TASK INPUTS Start Marker

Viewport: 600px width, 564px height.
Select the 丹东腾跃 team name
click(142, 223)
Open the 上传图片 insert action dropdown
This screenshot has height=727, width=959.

TASK INPUTS End Marker
TASK INPUTS Start Marker

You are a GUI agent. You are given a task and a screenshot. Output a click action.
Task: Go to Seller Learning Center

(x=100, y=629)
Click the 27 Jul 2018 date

TASK INPUTS End Marker
TASK INPUTS Start Marker

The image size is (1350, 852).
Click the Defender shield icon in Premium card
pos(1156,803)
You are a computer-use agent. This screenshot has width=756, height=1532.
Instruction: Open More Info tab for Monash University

TASK INPUTS End Marker

Take the lines above from the one containing "Viewport: 600px width, 564px height." down to the one containing "This screenshot has height=727, width=959.", and transcribe them exactly, both ends included.

• _ANSWER SECTION_
Viewport: 600px width, 564px height.
Select the 丹东腾跃 team name
click(142, 223)
Open the 上传图片 insert action dropdown
This screenshot has height=727, width=959.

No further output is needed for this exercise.